BP has trotted out examples of so-called “fictitious claims” made by businesses that in the company’s opinion are “too far” from the Gulf or “too far removed from tourism” to possibly have been impacted. Poppycock.

First, all should agree that BP’s spill certainly did not help the Gulf Coast economy. Tourism simply stopped for months, and if our region is anything, it is an economy driven by tourists’ dollars. The only businesses that may have benefited from the spill were disaster response companies. Everyone else was negatively impacted in one way or the other, to one degree or the other.

The very precise compensation formulas contained in the painstakingly negotiated 1,200 page agreement take proximity – to both the Gulf and tourism – into account when determining whether a business qualifies. In short, the farther from the coast and more remote connection to tourism, the harder it is to qualify and the lower the payment if you do.

Putting aside for a moment that almost every business was hurt by the economic trickle down of BP’s spill, the company seems to forget that a settlement is a compromise. For plaintiffs (claimants) the qualification bar is lowered. For the defendant (BP) it escapes possible punitive damages, does not have to admit wrongdoing, is only on the hook for losses experienced by businesses in 2010, and enjoys a release from all commercial liability as of May 2014.

As BP’s lead lawyer told the court last year when seeking judicial approval of this very same deal:

“Settlements are a yielding of the highest hopes in exchange for certainty and resolution. This settlement stands alone, however, in its substantive generosity to the class members and in its procedural fairness.”

That BP lawyer, along with hundreds of other well heeled and highly paid Manhattan attorneys, seemed to have changed their tune.

Late last Friday the trial judge had heard enough whining from BP. Carl Barbier, Federal District Court Judge for the Eastern District of Louisiana, issued a scathing order in which he took the company to task for in essence lying to the court and misleading honest business people of the Southeast:

“It is unclear what standing BP has to raise arguments against the fairness of the settlement. BP was a party to the settlement, helped to draft the Settlement Agreement, did not object to or appeal approval of the settlement, and in fact strenuously advocated for approval of the settlement.”

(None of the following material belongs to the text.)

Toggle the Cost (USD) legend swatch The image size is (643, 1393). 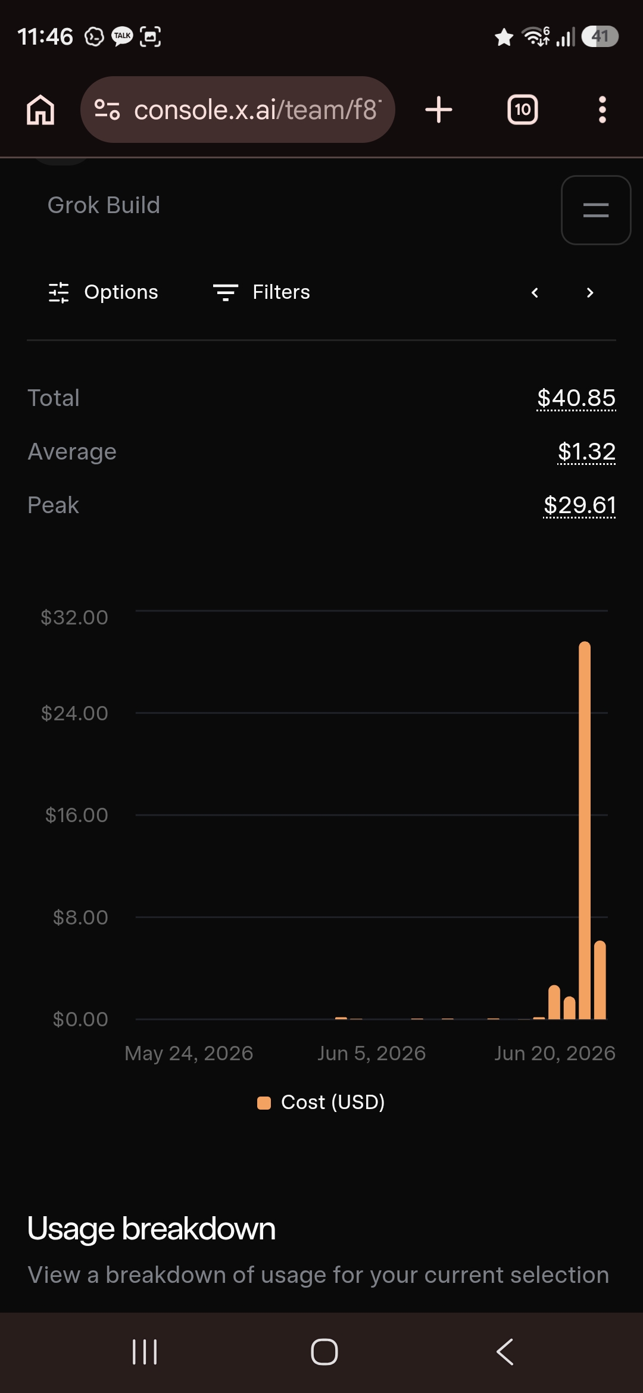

“BP accuses the Claims Administrator of “rewriting” and “systematically disregarding” the Settlement Agreement. To the contrary, when it talks about causation, if anyone is attempting to rewrite or disregard the unambiguous terms of the Settlement Agreement, it is counsel for BP.

Frankly, it is surprising that the same counsel who represented BP during the settlement negotiations, participated in drafting the final Settlement Agreement, and then strenuously advocated for approval of the settlement before this Court, now come to this Court and the Fifth Circuit Court of Appeals and contradict everything they have previously done or said on this issue. Such actions are deeply disappointing.”